Преемственность и постоянная апелляция к ортодоксальному марксизму давали в распоряжение сталинского режима как определенные кадры грамотных и порой одаренных экономистов, так и сумму теоретических и методологических положений, пусть и окостеневших или крайне упрощенных, вульгаризированных. Таково, например, представление о неизбежно идущем на смену капитализму новом общественном строе, где все средства производства будут сосредоточены в руках общества, централизованно планирующего и управляющего производством, где инициатива отдельных индивидов сведется к выполнению централизованно разрабатываемых директивных заданий. Развитие человеческого общества, мировой экономики показало, что невозможно всеохватывающее планирование и управление из единого центра, что централизованно управляемая экономика с полностью обобществленной собственностью на средства производства неэффективна. Столь же ошибочными оказались представления о прогрессирующем обнищании трудящихся при капитализме, толкающем их к революционному взрыву, о быстро идущем сокращении числа собственников на одном полюсе и растущей массе пролетариев — на другом.
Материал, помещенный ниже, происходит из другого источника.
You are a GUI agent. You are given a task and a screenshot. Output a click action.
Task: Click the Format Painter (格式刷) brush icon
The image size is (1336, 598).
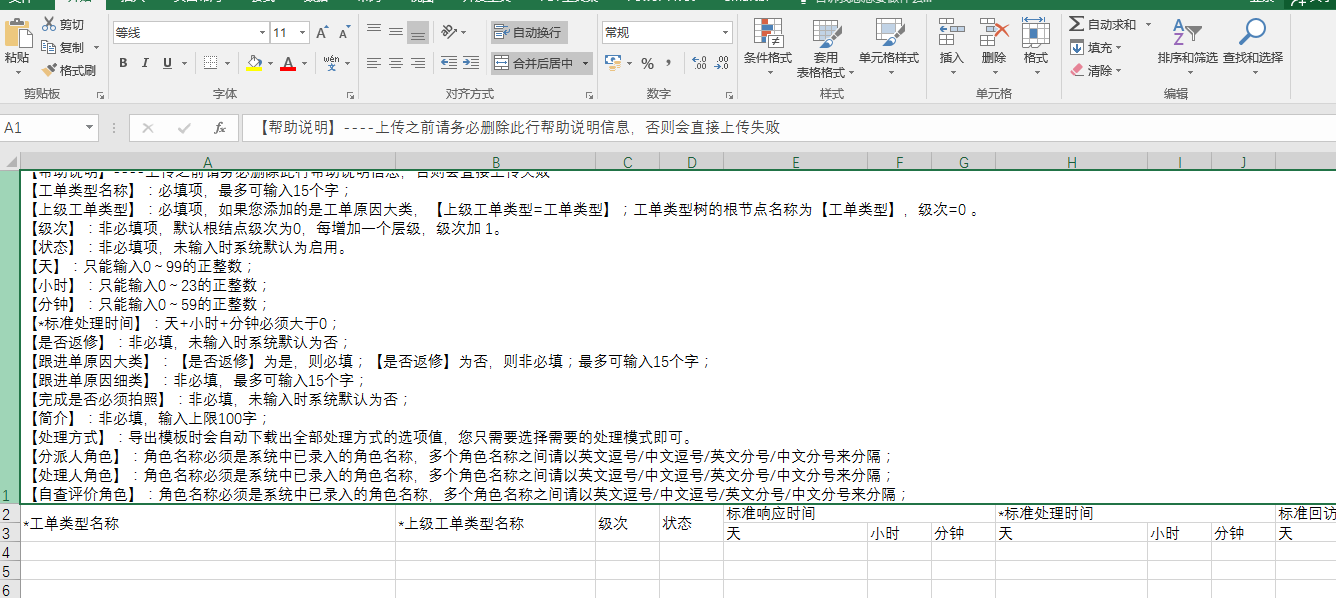(49, 70)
Большинство этих положений было выдвинуто задолго до Маркса и задолго до Маркса стало предметом полемики. Однако в первой половине XIX в., когда положение рабочих оказалось невыносимо тяжелым, когда экономический либерализм обернулся в передовых капиталистических странах Западной Европы свободой для эксплуатации и полной незащищенностью рабочих, когда впервые разразились кризисы перепроизводства, доводившие положение рабочих до крайней нищеты и отчаяния, сложилось представление о том, что капиталистический строй уже исчерпал свои возможности и находится накануне краха, что в ближайшем будущем грядет социальная революция, открывающая человечеству путь к новому обществу. К. Маркс и Ф. Энгельс ожидали социалистическую революцию уже в 40-х гг. прошлого века и в последующие десятилетия.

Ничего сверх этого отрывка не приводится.